## SOURCE TEXT
The picture exchange system (PECS) is a form of spontaneous communication for children with autism in which an individual selects a picture indicating a request.  PECS can be utilized in educational settings and at the child's home.  Longitudinal studies suggest PECS can have long-term positive outcomes for school-aged children with nonspeaking autism, specifically their social-communicative skills, such as higher frequencies of joint attention and initiation, and duration of cooperative play, which are all important roles in improving language outcomes.

It has also been suggested that a significant stage in acquiring verbal language is learning how to identify and reproduce syllables of words.  One study found that nonspeaking and minimally speaking children with autism are capable of enhancing their oral production and vocalizing written words by isolating each syllable of a word one at a time.  The process of breaking down a syllable at a time and having it visually displayed and audibly available to the child can prompt him or her to imitate and create nonrandom and meaningful utterances.

## DATA BLOCK
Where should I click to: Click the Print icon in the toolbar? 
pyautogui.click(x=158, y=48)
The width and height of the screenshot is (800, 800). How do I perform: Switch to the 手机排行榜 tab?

## SET OF TASKS
1. According to the text on autism communication, why can presenting a word one syllable at a time help a nonspeaking child? Answer in one to three sentences.
2. Answer these from the text on autism communication:
(a) In PECS, what does the individual select?
(b) In what two settings can PECS be used?
(c) By what method did one study find that nonspeaking and minimally speaking children with autism could enhance their oral production?
Rely only on the text on autism communication and nothing outside it.

## ANSWER SET
1. When a word is broken down one syllable at a time, each syllable is shown visually and made audible to the child. This can prompt the child to imitate it and produce nonrandom, meaningful utterances.

2.
(a) A picture indicating a request.
(b) In educational settings and at the child's home.
(c) By isolating each syllable of a word one at a time.